Entries taken from a collection:
_ _ _ _ _ _ _

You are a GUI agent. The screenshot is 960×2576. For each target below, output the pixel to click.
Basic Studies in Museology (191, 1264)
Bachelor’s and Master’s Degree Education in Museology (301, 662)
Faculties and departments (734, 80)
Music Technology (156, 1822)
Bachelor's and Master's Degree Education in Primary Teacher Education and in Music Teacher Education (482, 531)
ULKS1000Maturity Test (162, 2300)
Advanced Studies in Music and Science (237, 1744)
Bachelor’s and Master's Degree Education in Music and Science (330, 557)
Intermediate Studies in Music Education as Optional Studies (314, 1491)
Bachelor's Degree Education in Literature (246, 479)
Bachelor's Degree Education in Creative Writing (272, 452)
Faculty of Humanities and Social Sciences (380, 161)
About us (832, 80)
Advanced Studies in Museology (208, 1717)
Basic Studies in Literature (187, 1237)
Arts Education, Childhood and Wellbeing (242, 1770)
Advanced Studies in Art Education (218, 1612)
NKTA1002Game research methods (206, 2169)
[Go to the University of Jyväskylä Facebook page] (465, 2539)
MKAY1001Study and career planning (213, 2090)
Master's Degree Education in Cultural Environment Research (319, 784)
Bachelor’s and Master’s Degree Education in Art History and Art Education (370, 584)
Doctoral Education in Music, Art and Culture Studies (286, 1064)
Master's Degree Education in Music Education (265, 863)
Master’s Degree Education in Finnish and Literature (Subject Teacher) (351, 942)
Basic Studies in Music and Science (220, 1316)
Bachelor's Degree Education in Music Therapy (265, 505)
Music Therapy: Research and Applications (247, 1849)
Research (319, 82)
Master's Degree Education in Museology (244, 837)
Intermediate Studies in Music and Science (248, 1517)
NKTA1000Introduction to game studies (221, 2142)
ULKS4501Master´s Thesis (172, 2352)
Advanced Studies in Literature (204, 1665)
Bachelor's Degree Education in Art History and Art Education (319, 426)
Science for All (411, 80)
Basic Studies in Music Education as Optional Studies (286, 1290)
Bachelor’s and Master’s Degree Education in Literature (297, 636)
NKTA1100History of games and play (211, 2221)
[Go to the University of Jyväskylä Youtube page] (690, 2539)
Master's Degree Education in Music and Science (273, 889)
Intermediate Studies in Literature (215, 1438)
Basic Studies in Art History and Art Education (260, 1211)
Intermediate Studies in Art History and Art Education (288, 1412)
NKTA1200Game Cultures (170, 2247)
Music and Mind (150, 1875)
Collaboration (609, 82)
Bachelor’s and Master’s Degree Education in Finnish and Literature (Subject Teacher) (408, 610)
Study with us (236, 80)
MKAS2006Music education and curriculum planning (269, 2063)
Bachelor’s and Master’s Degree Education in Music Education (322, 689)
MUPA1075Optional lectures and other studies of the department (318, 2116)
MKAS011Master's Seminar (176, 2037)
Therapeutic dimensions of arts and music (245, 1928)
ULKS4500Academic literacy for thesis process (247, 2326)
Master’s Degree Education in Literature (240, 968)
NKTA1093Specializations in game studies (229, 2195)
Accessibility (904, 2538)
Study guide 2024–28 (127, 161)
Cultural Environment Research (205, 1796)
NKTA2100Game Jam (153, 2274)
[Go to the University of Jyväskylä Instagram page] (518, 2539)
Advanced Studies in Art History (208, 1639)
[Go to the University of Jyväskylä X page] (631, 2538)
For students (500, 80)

_ _ _ _ _ _ _

### WHAT NEEDS TO BE DONE
The answer should consist solely of the lines from the first line above through the one with "Faculty of Humanities", both included, repeated exactly.

### RESULT OF THIS TASK
You are a GUI agent. The screenshot is 960×2576. For each target below, output the pixel to click.
Basic Studies in Museology (191, 1264)
Bachelor’s and Master’s Degree Education in Museology (301, 662)
Faculties and departments (734, 80)
Music Technology (156, 1822)
Bachelor's and Master's Degree Education in Primary Teacher Education and in Music Teacher Education (482, 531)
ULKS1000Maturity Test (162, 2300)
Advanced Studies in Music and Science (237, 1744)
Bachelor’s and Master's Degree Education in Music and Science (330, 557)
Intermediate Studies in Music Education as Optional Studies (314, 1491)
Bachelor's Degree Education in Literature (246, 479)
Bachelor's Degree Education in Creative Writing (272, 452)
Faculty of Humanities and Social Sciences (380, 161)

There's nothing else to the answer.